Persistent concerns over conflicts of interest have prompted a fresh effort in Congress to crack down on financiers taking a turn in government. There has already been some reduction in the scope for regulatory capture under Barack Obama. The US President has appointed 56 people to oversee the same industry in which they worked - so-called reverse revolvers - compared to 64 for Bill Clinton and 91 for George W Bush, according to consumer advocate Public Citizen.
 

There's no shortage of individuals rotating out of Obama's orbit into lobbying roles. Marilyn Tavenner, the former head of Medicare and Medicaid and the official in charge of the president's Healthcare.gov rollout, will soon represent health insurers. The technology industry, too, has recruited more and more Washington insiders. Long-time political strategist and Obama advisor David Plouffe, for example, last year became Uber's chief policy director.

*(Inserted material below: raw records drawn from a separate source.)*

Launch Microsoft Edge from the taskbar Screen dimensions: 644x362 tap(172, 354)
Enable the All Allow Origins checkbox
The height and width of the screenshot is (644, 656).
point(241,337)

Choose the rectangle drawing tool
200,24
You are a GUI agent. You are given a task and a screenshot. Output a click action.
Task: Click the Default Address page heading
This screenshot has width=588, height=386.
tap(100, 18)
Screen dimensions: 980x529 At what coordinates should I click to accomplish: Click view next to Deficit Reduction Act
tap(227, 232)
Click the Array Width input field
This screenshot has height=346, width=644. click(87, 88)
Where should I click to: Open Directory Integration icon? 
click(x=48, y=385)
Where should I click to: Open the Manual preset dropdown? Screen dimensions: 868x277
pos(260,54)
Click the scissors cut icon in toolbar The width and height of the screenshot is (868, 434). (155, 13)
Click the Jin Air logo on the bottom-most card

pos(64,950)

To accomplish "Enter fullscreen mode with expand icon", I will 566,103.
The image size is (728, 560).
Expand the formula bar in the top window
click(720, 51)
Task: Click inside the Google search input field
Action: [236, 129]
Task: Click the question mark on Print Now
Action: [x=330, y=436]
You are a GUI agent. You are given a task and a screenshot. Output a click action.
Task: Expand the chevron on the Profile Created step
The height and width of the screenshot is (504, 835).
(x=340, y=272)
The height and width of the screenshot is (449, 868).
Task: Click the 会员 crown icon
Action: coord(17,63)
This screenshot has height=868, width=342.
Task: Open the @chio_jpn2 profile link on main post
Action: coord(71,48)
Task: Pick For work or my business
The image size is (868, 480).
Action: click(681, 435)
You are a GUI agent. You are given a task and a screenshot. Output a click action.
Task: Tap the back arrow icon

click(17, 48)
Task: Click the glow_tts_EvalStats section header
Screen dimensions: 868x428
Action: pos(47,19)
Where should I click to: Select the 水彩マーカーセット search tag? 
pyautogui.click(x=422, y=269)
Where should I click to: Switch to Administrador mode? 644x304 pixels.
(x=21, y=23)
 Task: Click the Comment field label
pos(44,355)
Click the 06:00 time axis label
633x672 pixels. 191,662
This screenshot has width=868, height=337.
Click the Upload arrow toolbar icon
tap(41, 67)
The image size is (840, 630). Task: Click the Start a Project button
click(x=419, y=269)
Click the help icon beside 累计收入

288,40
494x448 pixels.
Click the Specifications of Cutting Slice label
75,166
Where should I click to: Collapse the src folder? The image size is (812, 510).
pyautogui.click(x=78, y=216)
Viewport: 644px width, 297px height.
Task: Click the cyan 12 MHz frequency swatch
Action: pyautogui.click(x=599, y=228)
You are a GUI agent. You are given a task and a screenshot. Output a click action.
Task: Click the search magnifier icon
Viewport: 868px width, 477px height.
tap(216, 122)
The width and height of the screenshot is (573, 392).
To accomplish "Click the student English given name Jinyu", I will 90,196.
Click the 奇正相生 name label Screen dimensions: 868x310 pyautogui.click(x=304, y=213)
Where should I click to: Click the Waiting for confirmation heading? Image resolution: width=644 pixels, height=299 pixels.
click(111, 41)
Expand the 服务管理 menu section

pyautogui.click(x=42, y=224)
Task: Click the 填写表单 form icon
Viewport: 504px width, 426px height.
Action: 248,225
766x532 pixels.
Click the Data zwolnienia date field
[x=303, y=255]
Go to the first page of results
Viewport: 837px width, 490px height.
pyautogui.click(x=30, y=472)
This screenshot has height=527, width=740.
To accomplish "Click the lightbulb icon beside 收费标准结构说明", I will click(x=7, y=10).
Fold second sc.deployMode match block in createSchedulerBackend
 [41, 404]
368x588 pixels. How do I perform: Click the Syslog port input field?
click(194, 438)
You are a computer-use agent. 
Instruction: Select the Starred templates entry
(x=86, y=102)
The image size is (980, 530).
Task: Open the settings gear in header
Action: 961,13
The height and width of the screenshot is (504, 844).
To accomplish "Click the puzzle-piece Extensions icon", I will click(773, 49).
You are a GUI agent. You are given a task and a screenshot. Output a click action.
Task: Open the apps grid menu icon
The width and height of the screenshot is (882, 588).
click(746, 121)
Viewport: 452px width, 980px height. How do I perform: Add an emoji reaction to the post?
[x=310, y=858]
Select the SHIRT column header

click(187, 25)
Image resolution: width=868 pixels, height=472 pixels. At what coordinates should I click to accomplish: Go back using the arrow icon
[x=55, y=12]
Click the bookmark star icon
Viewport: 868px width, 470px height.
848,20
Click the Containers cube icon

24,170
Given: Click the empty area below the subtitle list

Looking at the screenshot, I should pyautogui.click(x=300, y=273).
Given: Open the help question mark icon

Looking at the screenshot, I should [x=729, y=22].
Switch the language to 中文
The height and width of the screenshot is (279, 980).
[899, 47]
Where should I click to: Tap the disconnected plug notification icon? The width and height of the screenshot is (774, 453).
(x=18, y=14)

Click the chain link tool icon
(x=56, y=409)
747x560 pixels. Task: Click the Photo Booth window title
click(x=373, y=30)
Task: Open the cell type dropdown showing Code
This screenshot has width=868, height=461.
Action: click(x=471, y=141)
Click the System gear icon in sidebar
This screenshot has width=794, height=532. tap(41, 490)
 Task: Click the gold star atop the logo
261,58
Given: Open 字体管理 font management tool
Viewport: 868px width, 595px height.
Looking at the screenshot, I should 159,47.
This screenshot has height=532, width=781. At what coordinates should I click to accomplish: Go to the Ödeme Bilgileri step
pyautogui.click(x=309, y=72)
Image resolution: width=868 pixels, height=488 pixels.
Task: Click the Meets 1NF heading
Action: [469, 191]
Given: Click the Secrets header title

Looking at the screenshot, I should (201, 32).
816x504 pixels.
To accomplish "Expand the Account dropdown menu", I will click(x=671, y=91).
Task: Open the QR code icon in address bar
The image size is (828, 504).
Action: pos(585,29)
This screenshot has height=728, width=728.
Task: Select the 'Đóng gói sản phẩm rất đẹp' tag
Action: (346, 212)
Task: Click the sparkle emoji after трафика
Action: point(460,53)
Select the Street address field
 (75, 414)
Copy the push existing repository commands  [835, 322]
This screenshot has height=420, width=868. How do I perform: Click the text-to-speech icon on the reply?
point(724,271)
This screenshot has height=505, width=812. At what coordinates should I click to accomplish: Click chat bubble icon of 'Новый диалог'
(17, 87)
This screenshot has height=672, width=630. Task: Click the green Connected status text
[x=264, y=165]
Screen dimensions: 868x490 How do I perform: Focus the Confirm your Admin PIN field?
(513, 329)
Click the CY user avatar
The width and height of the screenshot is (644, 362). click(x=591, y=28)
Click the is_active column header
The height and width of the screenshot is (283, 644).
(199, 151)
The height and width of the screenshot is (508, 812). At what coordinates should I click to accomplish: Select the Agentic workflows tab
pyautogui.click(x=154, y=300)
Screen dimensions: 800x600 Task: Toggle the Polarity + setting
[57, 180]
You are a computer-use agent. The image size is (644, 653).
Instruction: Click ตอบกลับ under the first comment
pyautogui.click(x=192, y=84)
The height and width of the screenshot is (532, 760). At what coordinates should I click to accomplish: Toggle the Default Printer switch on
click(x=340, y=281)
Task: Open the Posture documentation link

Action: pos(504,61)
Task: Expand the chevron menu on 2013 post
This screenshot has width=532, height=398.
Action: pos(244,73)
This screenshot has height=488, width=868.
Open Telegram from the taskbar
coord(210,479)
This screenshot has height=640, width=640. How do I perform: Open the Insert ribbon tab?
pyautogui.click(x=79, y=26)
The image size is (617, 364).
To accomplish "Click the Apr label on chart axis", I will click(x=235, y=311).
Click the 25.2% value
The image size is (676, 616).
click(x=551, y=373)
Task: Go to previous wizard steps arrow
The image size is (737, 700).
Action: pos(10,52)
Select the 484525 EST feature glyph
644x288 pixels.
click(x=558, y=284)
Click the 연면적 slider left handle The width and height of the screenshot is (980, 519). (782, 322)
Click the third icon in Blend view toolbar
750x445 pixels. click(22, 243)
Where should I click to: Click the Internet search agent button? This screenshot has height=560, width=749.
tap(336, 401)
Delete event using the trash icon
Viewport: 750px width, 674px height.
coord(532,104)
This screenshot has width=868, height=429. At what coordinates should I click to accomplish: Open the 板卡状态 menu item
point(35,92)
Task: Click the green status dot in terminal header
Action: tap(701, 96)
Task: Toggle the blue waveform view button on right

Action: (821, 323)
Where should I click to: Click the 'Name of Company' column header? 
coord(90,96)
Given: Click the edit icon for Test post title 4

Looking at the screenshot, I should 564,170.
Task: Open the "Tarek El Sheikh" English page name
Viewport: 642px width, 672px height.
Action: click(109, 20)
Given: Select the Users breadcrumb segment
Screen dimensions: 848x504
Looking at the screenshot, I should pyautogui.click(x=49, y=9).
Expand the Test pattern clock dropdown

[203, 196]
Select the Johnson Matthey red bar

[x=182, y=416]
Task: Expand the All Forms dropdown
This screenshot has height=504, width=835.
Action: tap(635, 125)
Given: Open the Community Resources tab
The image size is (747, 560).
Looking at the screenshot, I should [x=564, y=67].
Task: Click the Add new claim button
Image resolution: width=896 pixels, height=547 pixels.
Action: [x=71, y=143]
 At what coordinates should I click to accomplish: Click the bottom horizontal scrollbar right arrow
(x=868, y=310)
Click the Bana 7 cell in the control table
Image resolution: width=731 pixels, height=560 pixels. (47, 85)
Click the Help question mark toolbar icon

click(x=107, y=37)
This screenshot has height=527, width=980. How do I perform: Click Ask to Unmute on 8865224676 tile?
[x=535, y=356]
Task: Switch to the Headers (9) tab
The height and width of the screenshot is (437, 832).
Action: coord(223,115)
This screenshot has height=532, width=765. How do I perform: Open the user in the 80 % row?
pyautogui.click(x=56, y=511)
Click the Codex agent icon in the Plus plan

The flow in the other direction is more recent. The White House has been on a mission to give computer nerds a louder voice in government, an effort that gathered momentum after the president convened a team of experts to rescue the disastrous launch of his healthcare website in 2013. Since then, high-profile recruits including engineers Megan Smith from Google and Ellen Ratajak, formerly at Amazon, along with data scientist D J Patil, have helped. The President hired a Facebook employee for a new senior role last week.

Like corporate boards, the US executive branch requires greater technological expertise, whether for cyber security, software procurement or simple web design purposes. Significant deterrents remain, however. Where practitioners of law, finance and other industries see a stretch in government as a way both to give back and to advance their careers, most Silicon Valley denizens worry that a bureaucracy will thwart their fast-moving ways.

Obama's nearly year-old US Digital Service initiative, along with 18F - a startup-minded IT SWAT team within the General Services Administration - should help change perceptions. Persuading a prominent tech entrepreneur and chief executive to take a tour of public duty would help advance the cause. The best way to tell that the mission has been accomplished may be when the griping about revolving doors starts to include the technology sector.